GRS resists Gabriel pressure to rank older reactors as less safe
London (Platts)--30Jan2006
The German federal government's prime nuclear safety consultant is resisting
political pressure from regulator Sigmar Gabriel to rank older reactors slated
for shutdown under Germany's phase-out as less safe than newer units,
Nucleonics Week has learned.
Gesellschaft fuer Anlagen- und Reaktorsicherheit mbH (GRS) has told Gabriel,
as it responded to the same demand from his predecessor Juergen Trittin last
year, that all 17 German reactors meet safety standards and ranking is not
justified.
Gabriel is chief nuclear regulator, head of the Federal Ministry of
Environment & Nuclear Safety (BMU), and a politician from the formally
antinuclear Social Democratic Party (SPD). Last week Gabriel said he opposed
utilities' plans to request life extensions for the four reactors. Gabriel
said they were Germany's oldest and therefore its least safe units (NW, 19
Jan., 1).
Gabriel, like Trittin, tried to get GRS to rank the reactors by their safety,
sources said. Both Gabriel and Trittin, the architect of the phase-out, wanted
the rankings as support for keeping the phase-out schedule on course. However,
GRS has told Gabriel?as it did Trittin last year?that there is no difference
in safety among the units, sources said.
The oldest units are Biblis-A and -B, Neckarwestheim-1, and Brunsbuettel,
representing about 4,000 megawatts of installed generating capacity. All four
units are likely to produce the remaining kilowatt-hours (KWH) they are
allowed under the phase-out within the next four years.

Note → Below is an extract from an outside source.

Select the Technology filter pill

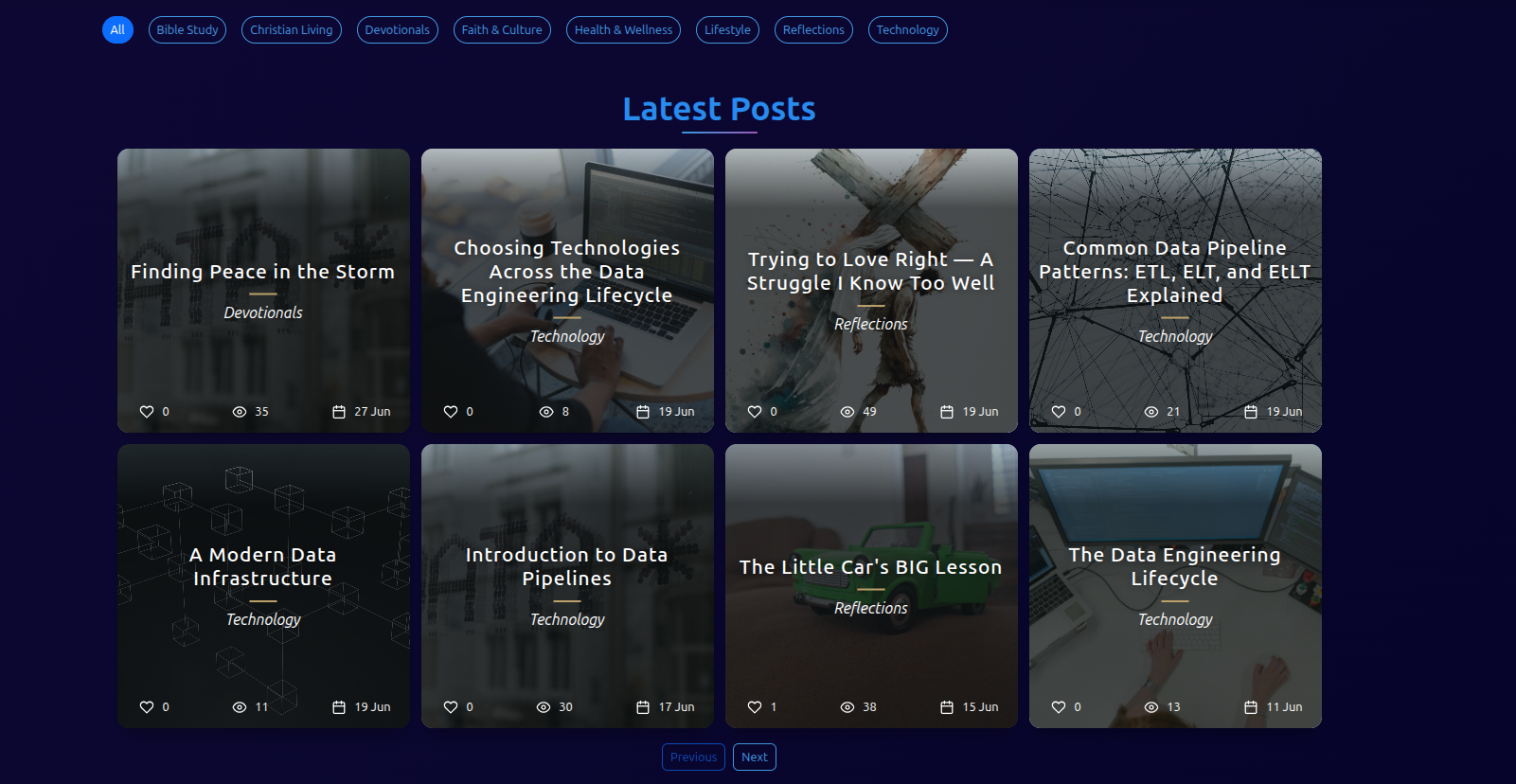(x=907, y=30)
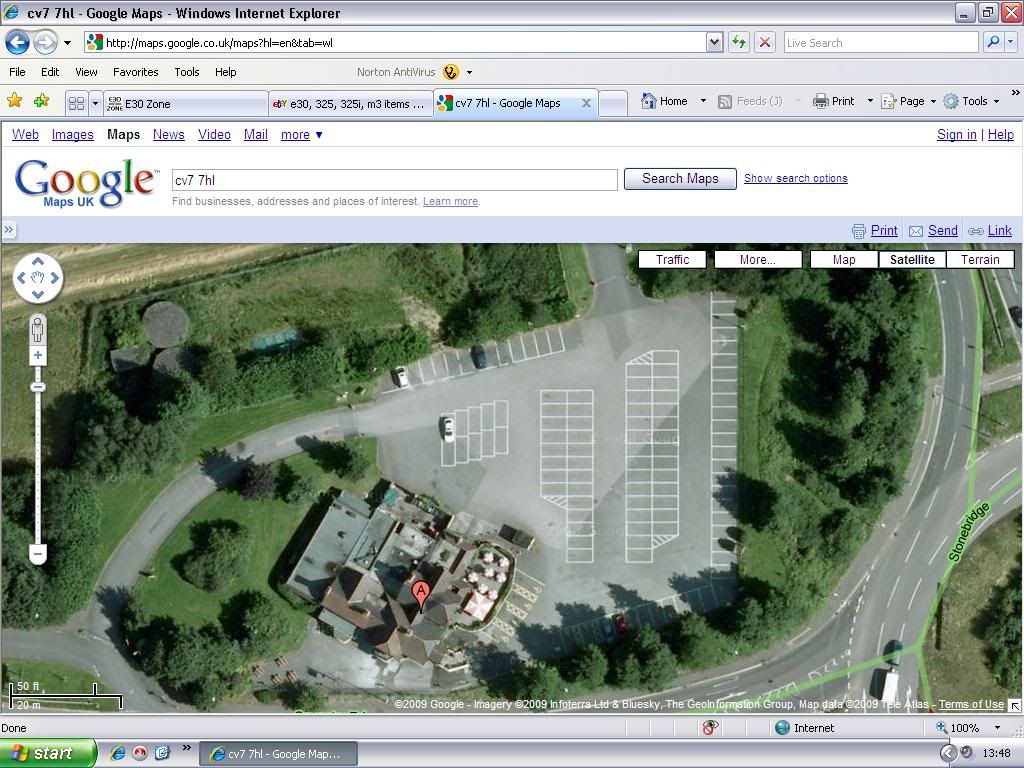Viewport: 1024px width, 768px height.
Task: Switch to the E30 Zone tab
Action: tap(185, 103)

In 2005, Trittin, then BMU head and a leading Green politician, commissioned a
study from GRS that was intended to compare the safety of all 17 operating
German LWRs. At the time, sources said last week, BMU sought ammunition from
technical experts to resist pressure from reactor owners to extend lifetimes
of reactors next on the shutdown schedule. Pressure on Trittin's SPD-Green
government to reverse the phase-out had mounted as the country headed toward
an election last fall.
GRS reported to Trittin last year that all operating German power reactors
meet current technical safety standards and that a comparison of the units was
not justified, according to well-placed sources. The report has not been
released publicly.
Trittin told GRS that he "wanted a listing or ranking of all the reactors from
most safe to least safe," one German expert said. GRS told Trittin such a
ranking "made no sense on technical grounds. Either a reactor meets the
technical standards or it doesn't," the source said.
According to sources, Trittin then refused to pay GRS for its work on the
report.
GRS declined to comment on the study Jan. 24. Reactor safety studies GRS
carries out for BMU that are not made public are proprietary and may also be
subject to a government security classification, officials said.